Commit 7b5e8372 authored by Max Kanat-Alexander's avatar Max Kanat-Alexander

Bug 579568: Search.pm: Improve the implementation and performance of

substring and "words" searches, improve the formatting of generated SQL, and use real subselects instead of performing the subselect and using its results in an IN. r=mkanat, a=mkanat (module owner)
parent 0087cc07
......@@ -78,6 +78,21 @@ use constant ENUM_DEFAULTS => {
# Used by Bugzilla::Bug::possible_duplicates.
use constant FULLTEXT_OR => '';
# These are used in regular expressions to mean "the start or end of a word".
#
# We don't use [[:<:]] and [[:>:]], even though they mean
# "start and end of a word" and are supported by both MySQL and PostgreSQL,
# because they don't work if your search starts or ends with a non-alphanumeric
# character, and there's a fair chance somebody will want to use the "word"

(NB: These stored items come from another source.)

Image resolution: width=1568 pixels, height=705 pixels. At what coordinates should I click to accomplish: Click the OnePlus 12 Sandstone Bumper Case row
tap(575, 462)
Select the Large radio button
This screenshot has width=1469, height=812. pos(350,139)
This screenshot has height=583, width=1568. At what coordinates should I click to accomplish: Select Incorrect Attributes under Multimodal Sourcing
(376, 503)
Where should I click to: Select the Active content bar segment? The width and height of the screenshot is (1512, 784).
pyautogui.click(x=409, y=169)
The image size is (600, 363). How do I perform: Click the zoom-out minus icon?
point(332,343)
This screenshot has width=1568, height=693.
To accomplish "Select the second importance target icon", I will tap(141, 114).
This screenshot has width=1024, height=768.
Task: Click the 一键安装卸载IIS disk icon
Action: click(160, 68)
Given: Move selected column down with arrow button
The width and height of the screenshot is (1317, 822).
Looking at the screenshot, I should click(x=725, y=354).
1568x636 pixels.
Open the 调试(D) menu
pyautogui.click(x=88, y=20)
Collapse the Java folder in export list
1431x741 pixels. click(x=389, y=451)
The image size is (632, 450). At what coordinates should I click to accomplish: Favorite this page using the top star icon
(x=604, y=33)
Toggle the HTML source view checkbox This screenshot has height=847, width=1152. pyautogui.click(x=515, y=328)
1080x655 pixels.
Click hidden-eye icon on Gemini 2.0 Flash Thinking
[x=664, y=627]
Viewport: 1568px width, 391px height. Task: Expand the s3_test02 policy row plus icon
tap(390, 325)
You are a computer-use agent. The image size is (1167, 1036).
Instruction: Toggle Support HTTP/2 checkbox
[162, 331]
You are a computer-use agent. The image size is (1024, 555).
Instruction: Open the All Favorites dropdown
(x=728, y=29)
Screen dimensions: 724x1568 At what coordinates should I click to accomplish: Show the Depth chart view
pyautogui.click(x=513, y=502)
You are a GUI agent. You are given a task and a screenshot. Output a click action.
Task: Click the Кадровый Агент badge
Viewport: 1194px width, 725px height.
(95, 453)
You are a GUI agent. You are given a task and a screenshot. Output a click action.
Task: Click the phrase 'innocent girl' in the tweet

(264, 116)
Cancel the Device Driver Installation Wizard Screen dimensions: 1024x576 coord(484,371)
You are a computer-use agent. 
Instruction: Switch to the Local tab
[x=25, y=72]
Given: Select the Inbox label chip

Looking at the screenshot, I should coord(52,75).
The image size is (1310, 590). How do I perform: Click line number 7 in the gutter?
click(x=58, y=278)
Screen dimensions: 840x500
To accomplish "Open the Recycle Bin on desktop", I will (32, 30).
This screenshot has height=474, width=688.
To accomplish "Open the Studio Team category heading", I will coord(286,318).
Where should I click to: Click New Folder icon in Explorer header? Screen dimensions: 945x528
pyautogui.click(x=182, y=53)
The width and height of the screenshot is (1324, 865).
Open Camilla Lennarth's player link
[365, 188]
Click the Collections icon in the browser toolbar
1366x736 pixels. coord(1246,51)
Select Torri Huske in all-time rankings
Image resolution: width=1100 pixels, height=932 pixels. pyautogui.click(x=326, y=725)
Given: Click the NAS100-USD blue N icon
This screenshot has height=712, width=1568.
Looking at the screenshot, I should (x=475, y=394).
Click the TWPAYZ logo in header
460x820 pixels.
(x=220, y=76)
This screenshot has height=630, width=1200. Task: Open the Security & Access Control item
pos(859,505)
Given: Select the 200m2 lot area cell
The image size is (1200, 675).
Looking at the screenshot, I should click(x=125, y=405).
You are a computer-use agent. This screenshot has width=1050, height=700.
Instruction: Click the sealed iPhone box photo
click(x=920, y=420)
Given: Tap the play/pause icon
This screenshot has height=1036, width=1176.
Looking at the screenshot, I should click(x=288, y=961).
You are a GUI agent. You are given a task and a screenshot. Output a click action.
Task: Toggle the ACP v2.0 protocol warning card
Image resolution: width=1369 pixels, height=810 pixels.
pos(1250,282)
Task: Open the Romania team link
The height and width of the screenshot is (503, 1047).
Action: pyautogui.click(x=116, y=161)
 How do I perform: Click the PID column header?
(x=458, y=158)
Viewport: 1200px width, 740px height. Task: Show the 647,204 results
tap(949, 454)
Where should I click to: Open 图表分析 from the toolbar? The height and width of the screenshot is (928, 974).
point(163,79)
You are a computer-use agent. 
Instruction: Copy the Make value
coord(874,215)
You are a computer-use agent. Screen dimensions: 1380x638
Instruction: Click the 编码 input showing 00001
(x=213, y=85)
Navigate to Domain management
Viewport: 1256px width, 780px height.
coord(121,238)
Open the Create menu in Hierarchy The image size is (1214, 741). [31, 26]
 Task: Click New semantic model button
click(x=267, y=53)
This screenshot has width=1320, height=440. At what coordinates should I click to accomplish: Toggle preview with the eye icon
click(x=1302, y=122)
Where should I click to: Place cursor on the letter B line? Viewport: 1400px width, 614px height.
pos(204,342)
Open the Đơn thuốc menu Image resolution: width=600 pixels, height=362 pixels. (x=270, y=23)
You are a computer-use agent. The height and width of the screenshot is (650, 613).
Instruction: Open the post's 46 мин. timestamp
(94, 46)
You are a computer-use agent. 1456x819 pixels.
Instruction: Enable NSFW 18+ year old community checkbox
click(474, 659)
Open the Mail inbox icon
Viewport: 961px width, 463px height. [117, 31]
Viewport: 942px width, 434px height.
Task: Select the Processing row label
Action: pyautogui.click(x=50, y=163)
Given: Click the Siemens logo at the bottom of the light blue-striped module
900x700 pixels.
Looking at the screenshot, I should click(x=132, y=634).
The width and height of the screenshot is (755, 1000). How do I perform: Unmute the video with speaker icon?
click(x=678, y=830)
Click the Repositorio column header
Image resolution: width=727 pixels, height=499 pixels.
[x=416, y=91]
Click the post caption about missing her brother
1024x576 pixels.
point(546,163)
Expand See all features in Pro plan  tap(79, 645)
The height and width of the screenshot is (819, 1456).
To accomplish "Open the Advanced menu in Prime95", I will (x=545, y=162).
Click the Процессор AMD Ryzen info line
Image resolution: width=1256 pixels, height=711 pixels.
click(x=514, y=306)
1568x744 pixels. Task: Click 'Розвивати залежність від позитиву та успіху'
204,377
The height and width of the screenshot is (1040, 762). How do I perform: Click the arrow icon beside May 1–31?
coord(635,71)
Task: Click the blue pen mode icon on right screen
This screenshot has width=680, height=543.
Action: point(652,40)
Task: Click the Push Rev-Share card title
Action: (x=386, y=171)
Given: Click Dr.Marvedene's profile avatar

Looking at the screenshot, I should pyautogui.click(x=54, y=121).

# search to search flags for something like "review+".
#
# We do use [:almum:] because it is supported by at least MySQL and
# PostgreSQL, and hopefully will get us as much Unicode support as possible,
# depending on how well the regexp engines of the various databases support
# Unicode.
use constant WORD_START => '(^|[^[:alnum:]])';
use constant WORD_END => '($|[^[:alnum:]])';
#####################################################################
# Connection Methods
#####################################################################
......
......@@ -1050,7 +1050,9 @@ END
sub _sql_where {
my ($self, $where_terms) = @_;
return join(' AND ', $self->_standard_where, @$where_terms);
# The newline and this particular spacing makes the resulting
# SQL a bit more readable for debugging.
return join("\n AND ", $self->_standard_where, @$where_terms);
}
################################
......@@ -1676,48 +1678,7 @@ sub SqlifyDate {
sub build_subselect {
my ($outer, $inner, $table, $cond) = @_;
my $q = "SELECT $inner FROM $table WHERE $cond";
#return "$outer IN ($q)";
my $dbh = Bugzilla->dbh;
my $list = $dbh->selectcol_arrayref($q);
return "1=2" unless @$list; # Could use boolean type on dbs which support it
return $dbh->sql_in($outer, $list);}
sub GetByWordList {
my ($field, $strs) = (@_);
my @list;
my $dbh = Bugzilla->dbh;
return [] unless defined $strs;
foreach my $w (split(/[\s,]+/, $strs)) {
my $word = $w;
if ($word ne "") {
$word =~ tr/A-Z/a-z/;
$word = $dbh->quote('(^|[^a-z0-9])' . quotemeta($word) . '($|[^a-z0-9])');
trick_taint($word);
push(@list, $dbh->sql_regexp($field, $word));
}
}
return \@list;
}
# Support for "any/all/nowordssubstr" comparison type ("words as substrings")
sub GetByWordListSubstr {
my ($field, $strs) = (@_);
my @list;
my $dbh = Bugzilla->dbh;
my $sql_word;
foreach my $word (split(/[\s,]+/, $strs)) {
if ($word ne "") {
$sql_word = $dbh->quote($word);
trick_taint($sql_word);
push(@list, $dbh->sql_iposition($sql_word, $field) . " > 0");
}
}
return \@list;
return "$outer IN (SELECT $inner FROM $table WHERE $cond)";
}
sub pronoun {
......@@ -1741,6 +1702,10 @@ sub pronoun {
return 0;
}
# Used by anyexact to get the list of input values. This allows us to
# support values with commas inside of them in the standard charts, and
# still accept string values for the boolean charts (and split them on
# commas).
sub _all_values {
my ($self, $args, $split_on) = @_;
$split_on ||= qr/[\s,]+/;
......@@ -1764,6 +1729,50 @@ sub _all_values {
return @array;
}
# Support for "any/all/nowordssubstr" comparison type ("words as substrings")
sub _substring_terms {
my ($self, $args) = @_;
my $dbh = Bugzilla->dbh;
# We don't have to (or want to) use _all_values, because we'd just
# split each term on spaces and commas anyway.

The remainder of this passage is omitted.